Mi otra abuela no era ciega ni coja, pero un día, siendo niño, me dijo que sabía leer los labios. Ocurrió un día mientras veíamos la televisión ella y yo. El aparato estaba bastante viejo y con frecuencia lo golpeábamos cuando se le iba la imagen o, como en este caso, el sonido. Fue entonces cuando me dijo que sabía leer la voz en el movimiento de los labios. “¿En serio?”, le pregunté, “claro”, me contestó cuando ya me estaba levantando para zurrar a la televisión. Durante un rato, estuvo haciendo de traductora simultánea como una verdadera profesional. No cabía duda que escondía habilidades que pocos conocíamos.

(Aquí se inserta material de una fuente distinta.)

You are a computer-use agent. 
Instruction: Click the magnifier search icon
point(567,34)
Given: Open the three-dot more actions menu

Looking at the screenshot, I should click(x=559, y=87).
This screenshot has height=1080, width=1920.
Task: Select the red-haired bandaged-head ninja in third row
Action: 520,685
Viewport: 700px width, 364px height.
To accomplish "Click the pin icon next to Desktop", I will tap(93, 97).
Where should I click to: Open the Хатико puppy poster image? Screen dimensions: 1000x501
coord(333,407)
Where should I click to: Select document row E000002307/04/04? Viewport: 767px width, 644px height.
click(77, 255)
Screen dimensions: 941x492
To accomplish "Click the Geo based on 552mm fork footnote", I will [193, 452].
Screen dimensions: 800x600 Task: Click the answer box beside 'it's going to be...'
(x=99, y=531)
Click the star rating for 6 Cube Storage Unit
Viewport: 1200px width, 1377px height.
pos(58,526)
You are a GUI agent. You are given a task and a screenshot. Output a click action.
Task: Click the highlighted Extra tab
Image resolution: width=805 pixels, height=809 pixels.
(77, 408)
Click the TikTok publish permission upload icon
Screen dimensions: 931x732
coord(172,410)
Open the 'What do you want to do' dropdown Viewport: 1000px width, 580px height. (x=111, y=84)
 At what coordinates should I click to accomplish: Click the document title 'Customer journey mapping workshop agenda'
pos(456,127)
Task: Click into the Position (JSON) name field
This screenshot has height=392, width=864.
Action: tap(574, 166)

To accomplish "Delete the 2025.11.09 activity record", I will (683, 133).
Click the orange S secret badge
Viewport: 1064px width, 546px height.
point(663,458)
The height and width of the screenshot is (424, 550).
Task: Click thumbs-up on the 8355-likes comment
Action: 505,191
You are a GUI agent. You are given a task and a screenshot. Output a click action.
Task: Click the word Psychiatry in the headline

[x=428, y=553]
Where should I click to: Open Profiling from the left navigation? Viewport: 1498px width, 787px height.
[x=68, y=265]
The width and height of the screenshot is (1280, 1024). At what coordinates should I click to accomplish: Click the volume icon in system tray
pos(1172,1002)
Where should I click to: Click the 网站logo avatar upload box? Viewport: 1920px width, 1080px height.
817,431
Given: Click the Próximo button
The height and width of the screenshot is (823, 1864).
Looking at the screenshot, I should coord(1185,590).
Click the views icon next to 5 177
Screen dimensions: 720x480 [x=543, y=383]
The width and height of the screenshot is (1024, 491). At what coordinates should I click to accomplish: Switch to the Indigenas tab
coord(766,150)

Mis tres abuelos ya hace tiempo que nos dejaron. No llegué a conocer a mi otro abuelo. Me han contado algunas historias sobre él, en ocasiones contradictorias según pensamos o imaginamos los hermanos. Tras la Guerra Civil, estuvo preso en la cárcel de Córdoba, dejó a mi abuela o ella le dejó a él, luchó en Indochina, se volvió a casar en Francia y finalmente murió solo en Barcelona. No sé mucho más de mi abuelo, pero algunos hermanos nos hemos propuesto ponernos a investigar.